## BRIEF
Print out the records below with nothing altered.

[EXERCISE INPUT]

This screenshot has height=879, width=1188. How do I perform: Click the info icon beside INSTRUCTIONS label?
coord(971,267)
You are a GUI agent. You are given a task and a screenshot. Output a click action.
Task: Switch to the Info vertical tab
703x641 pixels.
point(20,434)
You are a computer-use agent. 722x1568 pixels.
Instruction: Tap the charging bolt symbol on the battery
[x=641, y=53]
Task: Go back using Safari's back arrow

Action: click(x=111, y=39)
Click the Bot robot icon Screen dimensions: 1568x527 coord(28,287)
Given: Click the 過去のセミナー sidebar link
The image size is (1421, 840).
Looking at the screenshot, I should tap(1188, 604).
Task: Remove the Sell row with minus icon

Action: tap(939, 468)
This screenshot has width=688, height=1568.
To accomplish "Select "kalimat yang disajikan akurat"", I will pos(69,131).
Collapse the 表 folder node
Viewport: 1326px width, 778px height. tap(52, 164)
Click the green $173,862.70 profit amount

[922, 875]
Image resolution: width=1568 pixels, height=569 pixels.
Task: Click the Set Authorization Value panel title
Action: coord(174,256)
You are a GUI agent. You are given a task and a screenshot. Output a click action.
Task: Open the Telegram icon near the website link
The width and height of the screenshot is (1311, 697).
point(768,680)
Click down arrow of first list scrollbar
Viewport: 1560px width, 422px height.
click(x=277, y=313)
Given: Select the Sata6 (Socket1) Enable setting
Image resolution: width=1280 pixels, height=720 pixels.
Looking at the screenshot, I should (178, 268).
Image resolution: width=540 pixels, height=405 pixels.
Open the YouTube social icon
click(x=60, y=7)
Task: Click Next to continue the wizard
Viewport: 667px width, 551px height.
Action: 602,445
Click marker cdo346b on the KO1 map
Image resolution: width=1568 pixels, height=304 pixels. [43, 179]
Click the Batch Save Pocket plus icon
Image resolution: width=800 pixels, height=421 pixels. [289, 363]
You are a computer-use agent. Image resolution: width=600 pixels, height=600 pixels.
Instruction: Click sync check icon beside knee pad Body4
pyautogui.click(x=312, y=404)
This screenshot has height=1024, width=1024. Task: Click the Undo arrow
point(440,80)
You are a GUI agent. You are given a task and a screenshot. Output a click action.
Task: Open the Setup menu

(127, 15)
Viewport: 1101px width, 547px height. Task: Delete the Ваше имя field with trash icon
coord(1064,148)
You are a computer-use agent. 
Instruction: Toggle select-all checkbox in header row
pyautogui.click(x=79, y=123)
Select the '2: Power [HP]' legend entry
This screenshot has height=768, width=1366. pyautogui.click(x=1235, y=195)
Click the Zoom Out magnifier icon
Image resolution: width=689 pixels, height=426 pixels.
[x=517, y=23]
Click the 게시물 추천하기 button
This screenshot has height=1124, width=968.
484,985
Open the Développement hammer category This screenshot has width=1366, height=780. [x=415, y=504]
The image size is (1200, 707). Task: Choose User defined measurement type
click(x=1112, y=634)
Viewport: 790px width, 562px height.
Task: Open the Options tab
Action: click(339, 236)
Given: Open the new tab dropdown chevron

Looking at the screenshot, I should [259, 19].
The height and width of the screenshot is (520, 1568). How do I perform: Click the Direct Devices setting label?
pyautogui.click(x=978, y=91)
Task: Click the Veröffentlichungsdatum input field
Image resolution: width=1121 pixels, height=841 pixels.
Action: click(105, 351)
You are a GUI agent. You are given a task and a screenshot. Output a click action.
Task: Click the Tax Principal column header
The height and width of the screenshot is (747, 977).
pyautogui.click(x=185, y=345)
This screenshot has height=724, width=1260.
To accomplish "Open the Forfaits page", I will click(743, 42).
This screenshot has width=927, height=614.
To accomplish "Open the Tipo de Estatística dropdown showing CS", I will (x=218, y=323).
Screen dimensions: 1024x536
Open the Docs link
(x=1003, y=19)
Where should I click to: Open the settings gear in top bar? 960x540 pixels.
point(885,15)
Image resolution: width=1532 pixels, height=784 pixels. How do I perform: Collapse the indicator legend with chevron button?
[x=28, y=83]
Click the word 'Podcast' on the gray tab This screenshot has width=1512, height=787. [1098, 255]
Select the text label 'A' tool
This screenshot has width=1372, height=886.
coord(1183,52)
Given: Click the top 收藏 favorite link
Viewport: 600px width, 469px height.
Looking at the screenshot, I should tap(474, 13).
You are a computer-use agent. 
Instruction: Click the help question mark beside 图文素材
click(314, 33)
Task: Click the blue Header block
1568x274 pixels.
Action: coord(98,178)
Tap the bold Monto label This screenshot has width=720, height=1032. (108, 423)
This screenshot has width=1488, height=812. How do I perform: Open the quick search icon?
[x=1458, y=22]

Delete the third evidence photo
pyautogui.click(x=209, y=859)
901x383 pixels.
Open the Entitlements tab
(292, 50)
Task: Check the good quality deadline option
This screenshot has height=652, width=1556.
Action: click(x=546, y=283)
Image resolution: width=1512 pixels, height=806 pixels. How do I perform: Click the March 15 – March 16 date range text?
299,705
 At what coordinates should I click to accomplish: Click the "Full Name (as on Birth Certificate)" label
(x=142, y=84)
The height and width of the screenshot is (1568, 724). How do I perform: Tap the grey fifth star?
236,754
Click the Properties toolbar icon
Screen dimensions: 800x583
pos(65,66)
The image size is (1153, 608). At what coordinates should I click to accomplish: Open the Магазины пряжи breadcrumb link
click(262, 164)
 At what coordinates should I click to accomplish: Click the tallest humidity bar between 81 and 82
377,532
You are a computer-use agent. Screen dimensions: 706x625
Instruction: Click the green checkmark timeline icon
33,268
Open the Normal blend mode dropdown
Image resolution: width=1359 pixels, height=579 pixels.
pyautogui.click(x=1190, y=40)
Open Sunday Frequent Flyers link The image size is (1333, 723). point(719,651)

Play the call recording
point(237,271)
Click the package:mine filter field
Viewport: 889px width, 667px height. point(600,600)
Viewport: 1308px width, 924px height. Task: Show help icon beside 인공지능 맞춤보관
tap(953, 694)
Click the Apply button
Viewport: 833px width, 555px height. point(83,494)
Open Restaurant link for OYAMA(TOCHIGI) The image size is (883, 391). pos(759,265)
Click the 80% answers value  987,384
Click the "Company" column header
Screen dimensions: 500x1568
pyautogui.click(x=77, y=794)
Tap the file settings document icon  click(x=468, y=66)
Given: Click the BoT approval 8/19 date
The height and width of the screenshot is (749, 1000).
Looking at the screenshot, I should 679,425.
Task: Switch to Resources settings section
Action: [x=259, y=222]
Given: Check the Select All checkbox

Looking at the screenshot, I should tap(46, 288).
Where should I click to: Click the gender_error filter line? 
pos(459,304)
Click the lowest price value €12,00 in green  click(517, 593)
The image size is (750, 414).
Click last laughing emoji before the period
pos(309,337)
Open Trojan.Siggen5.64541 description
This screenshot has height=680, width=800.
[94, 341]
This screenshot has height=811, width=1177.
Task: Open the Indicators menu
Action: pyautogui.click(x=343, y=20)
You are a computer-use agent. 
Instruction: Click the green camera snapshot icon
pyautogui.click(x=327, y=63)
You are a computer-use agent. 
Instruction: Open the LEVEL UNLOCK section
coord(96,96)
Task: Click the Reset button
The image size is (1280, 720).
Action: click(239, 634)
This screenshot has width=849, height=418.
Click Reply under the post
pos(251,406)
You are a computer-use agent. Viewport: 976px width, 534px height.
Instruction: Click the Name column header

[/EXERCISE INPUT]

## RESPONSE AREA
This screenshot has height=879, width=1188. How do I perform: Click the info icon beside INSTRUCTIONS label?
coord(971,267)
You are a GUI agent. You are given a task and a screenshot. Output a click action.
Task: Switch to the Info vertical tab
703x641 pixels.
point(20,434)
You are a computer-use agent. 722x1568 pixels.
Instruction: Tap the charging bolt symbol on the battery
[x=641, y=53]
Task: Go back using Safari's back arrow

Action: click(x=111, y=39)
Click the Bot robot icon Screen dimensions: 1568x527 coord(28,287)
Given: Click the 過去のセミナー sidebar link
The image size is (1421, 840).
Looking at the screenshot, I should tap(1188, 604).
Task: Remove the Sell row with minus icon

Action: tap(939, 468)
This screenshot has width=688, height=1568.
To accomplish "Select "kalimat yang disajikan akurat"", I will pos(69,131).
Collapse the 表 folder node
Viewport: 1326px width, 778px height. tap(52, 164)
Click the green $173,862.70 profit amount

[922, 875]
Image resolution: width=1568 pixels, height=569 pixels.
Task: Click the Set Authorization Value panel title
Action: coord(174,256)
You are a GUI agent. You are given a task and a screenshot. Output a click action.
Task: Open the Telegram icon near the website link
The width and height of the screenshot is (1311, 697).
point(768,680)
Click down arrow of first list scrollbar
Viewport: 1560px width, 422px height.
click(x=277, y=313)
Given: Select the Sata6 (Socket1) Enable setting
Image resolution: width=1280 pixels, height=720 pixels.
Looking at the screenshot, I should (178, 268).
Image resolution: width=540 pixels, height=405 pixels.
Open the YouTube social icon
click(x=60, y=7)
Task: Click Next to continue the wizard
Viewport: 667px width, 551px height.
Action: 602,445
Click marker cdo346b on the KO1 map
Image resolution: width=1568 pixels, height=304 pixels. [43, 179]
Click the Batch Save Pocket plus icon
Image resolution: width=800 pixels, height=421 pixels. [289, 363]
You are a computer-use agent. Image resolution: width=600 pixels, height=600 pixels.
Instruction: Click sync check icon beside knee pad Body4
pyautogui.click(x=312, y=404)
This screenshot has height=1024, width=1024. Task: Click the Undo arrow
point(440,80)
You are a GUI agent. You are given a task and a screenshot. Output a click action.
Task: Open the Setup menu

(127, 15)
Viewport: 1101px width, 547px height. Task: Delete the Ваше имя field with trash icon
coord(1064,148)
You are a computer-use agent. 
Instruction: Toggle select-all checkbox in header row
pyautogui.click(x=79, y=123)
Select the '2: Power [HP]' legend entry
This screenshot has height=768, width=1366. pyautogui.click(x=1235, y=195)
Click the Zoom Out magnifier icon
Image resolution: width=689 pixels, height=426 pixels.
[x=517, y=23]
Click the 게시물 추천하기 button
This screenshot has height=1124, width=968.
484,985
Open the Développement hammer category This screenshot has width=1366, height=780. [x=415, y=504]
The image size is (1200, 707). Task: Choose User defined measurement type
click(x=1112, y=634)
Viewport: 790px width, 562px height.
Task: Open the Options tab
Action: click(339, 236)
Given: Open the new tab dropdown chevron

Looking at the screenshot, I should [259, 19].
The height and width of the screenshot is (520, 1568). How do I perform: Click the Direct Devices setting label?
pyautogui.click(x=978, y=91)
Task: Click the Veröffentlichungsdatum input field
Image resolution: width=1121 pixels, height=841 pixels.
Action: click(105, 351)
You are a GUI agent. You are given a task and a screenshot. Output a click action.
Task: Click the Tax Principal column header
The height and width of the screenshot is (747, 977).
pyautogui.click(x=185, y=345)
This screenshot has height=724, width=1260.
To accomplish "Open the Forfaits page", I will click(743, 42).
This screenshot has width=927, height=614.
To accomplish "Open the Tipo de Estatística dropdown showing CS", I will (x=218, y=323).
Screen dimensions: 1024x536
Open the Docs link
(x=1003, y=19)
Where should I click to: Open the settings gear in top bar? 960x540 pixels.
point(885,15)
Image resolution: width=1532 pixels, height=784 pixels. How do I perform: Collapse the indicator legend with chevron button?
[x=28, y=83]
Click the word 'Podcast' on the gray tab This screenshot has width=1512, height=787. [1098, 255]
Select the text label 'A' tool
This screenshot has width=1372, height=886.
coord(1183,52)
Given: Click the top 收藏 favorite link
Viewport: 600px width, 469px height.
Looking at the screenshot, I should tap(474, 13).
You are a computer-use agent. 
Instruction: Click the help question mark beside 图文素材
click(314, 33)
Task: Click the blue Header block
1568x274 pixels.
Action: coord(98,178)
Tap the bold Monto label This screenshot has width=720, height=1032. (108, 423)
This screenshot has width=1488, height=812. How do I perform: Open the quick search icon?
[x=1458, y=22]

Delete the third evidence photo
pyautogui.click(x=209, y=859)
901x383 pixels.
Open the Entitlements tab
(292, 50)
Task: Check the good quality deadline option
This screenshot has height=652, width=1556.
Action: click(x=546, y=283)
Image resolution: width=1512 pixels, height=806 pixels. How do I perform: Click the March 15 – March 16 date range text?
299,705
 At what coordinates should I click to accomplish: Click the "Full Name (as on Birth Certificate)" label
(x=142, y=84)
The height and width of the screenshot is (1568, 724). How do I perform: Tap the grey fifth star?
236,754
Click the Properties toolbar icon
Screen dimensions: 800x583
pos(65,66)
The image size is (1153, 608). At what coordinates should I click to accomplish: Open the Магазины пряжи breadcrumb link
click(262, 164)
 At what coordinates should I click to accomplish: Click the tallest humidity bar between 81 and 82
377,532
You are a computer-use agent. Screen dimensions: 706x625
Instruction: Click the green checkmark timeline icon
33,268
Open the Normal blend mode dropdown
Image resolution: width=1359 pixels, height=579 pixels.
pyautogui.click(x=1190, y=40)
Open Sunday Frequent Flyers link The image size is (1333, 723). point(719,651)

Play the call recording
point(237,271)
Click the package:mine filter field
Viewport: 889px width, 667px height. point(600,600)
Viewport: 1308px width, 924px height. Task: Show help icon beside 인공지능 맞춤보관
tap(953, 694)
Click the Apply button
Viewport: 833px width, 555px height. point(83,494)
Open Restaurant link for OYAMA(TOCHIGI) The image size is (883, 391). pos(759,265)
Click the 80% answers value  987,384
Click the "Company" column header
Screen dimensions: 500x1568
pyautogui.click(x=77, y=794)
Tap the file settings document icon  click(x=468, y=66)
Given: Click the BoT approval 8/19 date
The height and width of the screenshot is (749, 1000).
Looking at the screenshot, I should 679,425.
Task: Switch to Resources settings section
Action: [x=259, y=222]
Given: Check the Select All checkbox

Looking at the screenshot, I should tap(46, 288).
Where should I click to: Click the gender_error filter line? 
pos(459,304)
Click the lowest price value €12,00 in green  click(517, 593)
The image size is (750, 414).
Click last laughing emoji before the period
pos(309,337)
Open Trojan.Siggen5.64541 description
This screenshot has height=680, width=800.
[94, 341]
This screenshot has height=811, width=1177.
Task: Open the Indicators menu
Action: pyautogui.click(x=343, y=20)
You are a computer-use agent. 
Instruction: Click the green camera snapshot icon
pyautogui.click(x=327, y=63)
You are a computer-use agent. 
Instruction: Open the LEVEL UNLOCK section
coord(96,96)
Task: Click the Reset button
The image size is (1280, 720).
Action: click(239, 634)
This screenshot has width=849, height=418.
Click Reply under the post
pos(251,406)
You are a computer-use agent. Viewport: 976px width, 534px height.
Instruction: Click the Name column header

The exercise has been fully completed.